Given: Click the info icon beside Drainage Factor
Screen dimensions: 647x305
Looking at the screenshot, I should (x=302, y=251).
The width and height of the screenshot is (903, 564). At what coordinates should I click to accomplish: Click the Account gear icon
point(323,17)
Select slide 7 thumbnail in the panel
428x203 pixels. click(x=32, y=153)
____________________
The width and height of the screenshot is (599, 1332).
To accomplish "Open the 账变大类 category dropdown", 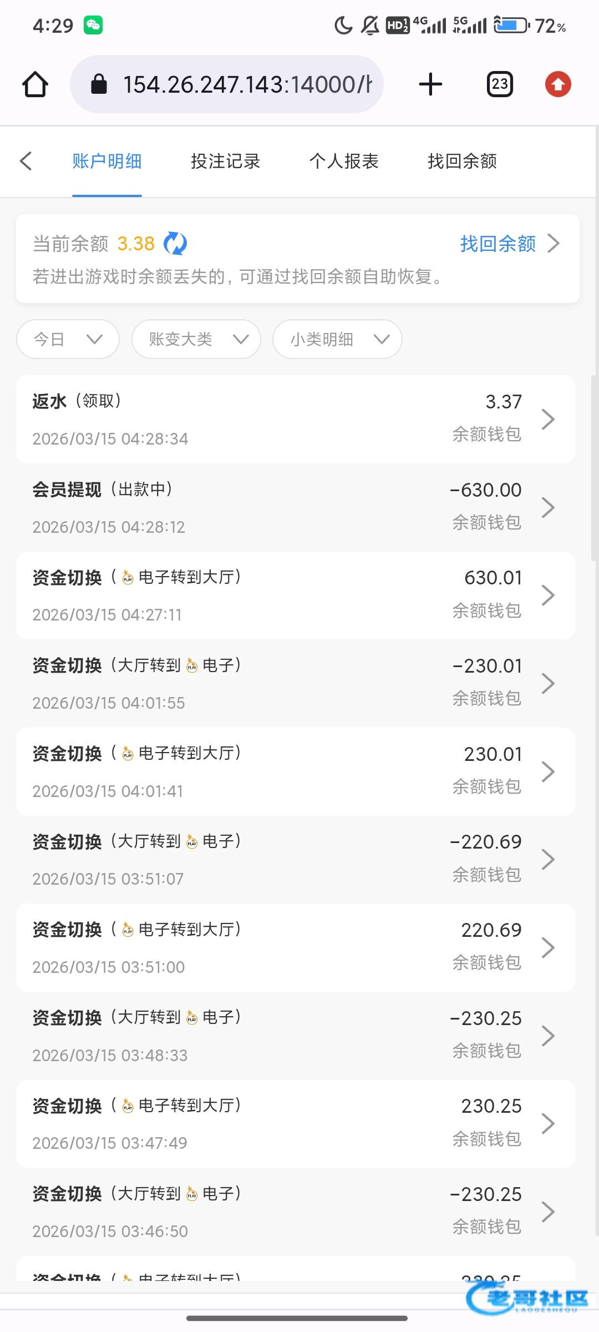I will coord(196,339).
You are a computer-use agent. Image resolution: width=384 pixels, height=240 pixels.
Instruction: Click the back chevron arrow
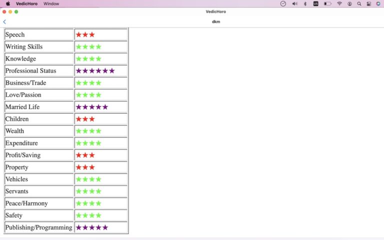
____________________
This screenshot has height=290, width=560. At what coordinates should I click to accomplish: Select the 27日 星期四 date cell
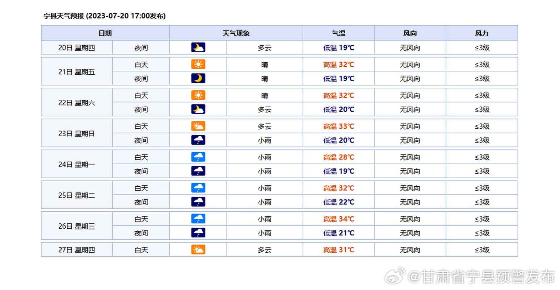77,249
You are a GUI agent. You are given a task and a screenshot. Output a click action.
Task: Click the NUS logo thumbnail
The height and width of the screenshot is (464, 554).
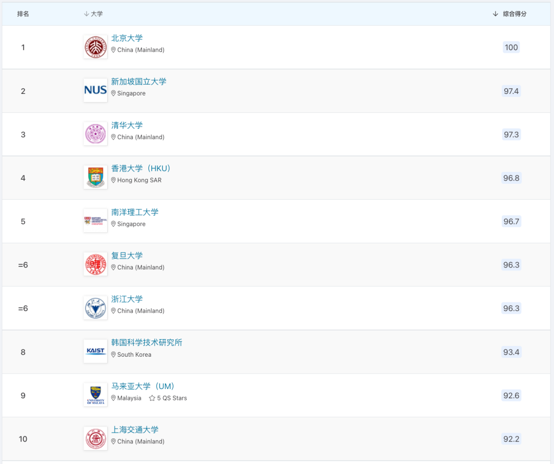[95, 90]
____________________
TASK STATEMENT. Search term "agent": return each line of the data that contains it.

ANSWER FOR THIS EXERCISE.
You are a computer-use agent. Image resolution: width=384 pixels, height=240 pixels.
You are a GUI agent. You are given a task and a screenshot. Output a click action.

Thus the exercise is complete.